● Aim
Copy the part of the records that opens with the line containing "Viewport: 644px width, 292px height." and closes at the end of the records, switching "Given" to "Task" and changing nothing else.

● Task inputs
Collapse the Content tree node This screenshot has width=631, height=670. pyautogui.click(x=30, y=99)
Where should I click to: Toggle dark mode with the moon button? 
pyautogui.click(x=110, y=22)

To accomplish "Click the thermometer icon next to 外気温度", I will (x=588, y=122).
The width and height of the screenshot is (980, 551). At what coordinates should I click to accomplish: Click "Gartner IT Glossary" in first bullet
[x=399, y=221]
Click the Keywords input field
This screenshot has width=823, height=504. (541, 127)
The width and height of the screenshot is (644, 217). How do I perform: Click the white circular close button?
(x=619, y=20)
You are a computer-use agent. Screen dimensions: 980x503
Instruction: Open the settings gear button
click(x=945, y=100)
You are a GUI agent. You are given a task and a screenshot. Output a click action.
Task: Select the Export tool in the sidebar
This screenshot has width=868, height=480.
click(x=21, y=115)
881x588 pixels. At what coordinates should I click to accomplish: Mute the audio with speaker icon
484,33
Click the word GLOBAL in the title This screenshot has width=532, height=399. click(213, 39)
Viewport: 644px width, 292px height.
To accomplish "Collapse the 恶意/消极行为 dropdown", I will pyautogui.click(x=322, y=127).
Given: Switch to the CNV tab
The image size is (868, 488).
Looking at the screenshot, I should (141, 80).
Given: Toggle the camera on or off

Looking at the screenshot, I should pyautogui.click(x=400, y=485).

● Result for this exercise
Viewport: 644px width, 292px height.
To accomplish "Collapse the 恶意/消极行为 dropdown", I will pyautogui.click(x=322, y=127).
Task: Switch to the CNV tab
The image size is (868, 488).
Looking at the screenshot, I should (141, 80).
Task: Toggle the camera on or off

Looking at the screenshot, I should pyautogui.click(x=400, y=485).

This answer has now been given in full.